SERVICE wikibase:label { bd:serviceParam wikibase:language "[AUTO_LANGUAGE],en". } # Helps get the label in your language, if not, then en language
}
Publishers
The following SPARQL query gets information about publishers:
SELECT DISTINCT ?publisher ?publisherLabel ?ror ?grid ?isni
WHERE
{
?publisher wdt:P31/wdt:P279+ wd:Q2085381 ;
rdfs:label ?publisherLabel .
FILTER ( LANG(?publisherLabel) = "en" )
OPTIONAL { ?publisher wdt:P6782 ?ror }
OPTIONAL { ?publisher wdt:P2427 ?grid }
OPTIONAL { ?publisher wdt:P213 ?isni }
}
Follow this link to populate the Wikidata Query Service with this query. This query returns the Research Organization Registry (ROR) identifier when available. This registry effectively subsumes the Global Research Identifier Database (GRID), which has since been shut down, but this might be helpful for integrating data that hasn’t been updated. The International Standard Name Identifier (ISNI) is also included when available.
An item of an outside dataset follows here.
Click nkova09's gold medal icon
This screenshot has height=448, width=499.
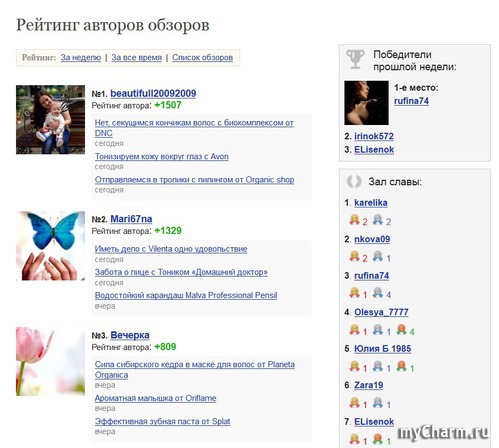pyautogui.click(x=354, y=257)
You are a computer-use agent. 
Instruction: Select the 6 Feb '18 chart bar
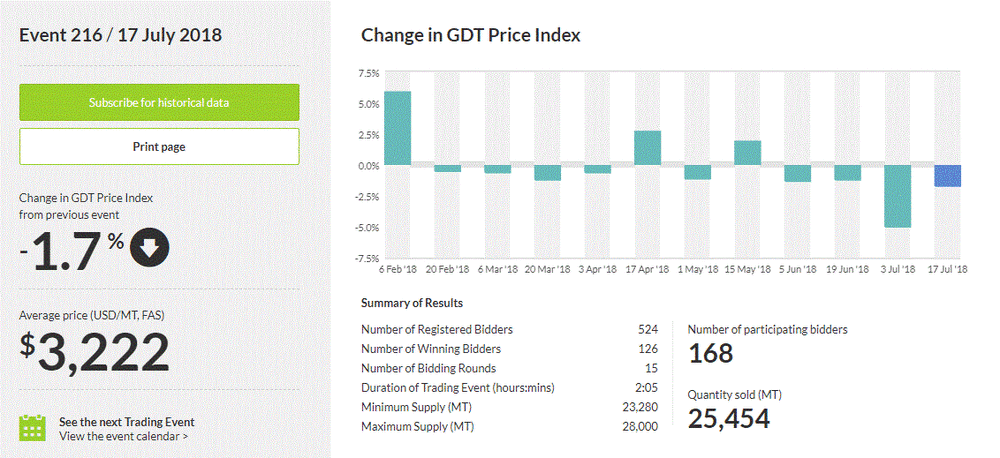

Wikidata has several other nomenclature authorities such as GND, VIAF, RingGold, and others that are omitted for brevity (each has their own corresponding Wikidata property.).
Later, I could consider adding a clause to make sure there’s a “scientific journal” in the publisher to remove some irrelevant records.
Connections between Journals and Publishers
Finally, the publisher (P123) relation can be used to identify the relationships between journals and their respective publishers.
SELECT DISTINCT ?journal ?journalLabel ?publisher ?publisherLabel
WHERE
{
?journal wdt:P31 wd:Q5633421 ;
rdfs:label ?journalLabel ;
wdt:P123 ?publisher .
FILTER ( LANG(?journalLabel) = "en" )
SERVICE wikibase:label { bd:serviceParam wikibase:language "[AUTO_LANGUAGE],en". } # Helps get the label in your language, if not, then en language
}
ORDER BY ?journalLabel
Follow this link to populate the Wikidata Query Service with this query.
Rather than using the Wikidata label service for the journal label, I more explicitly wrote it out to ensure that there is an english label, and to remove anything without an english label.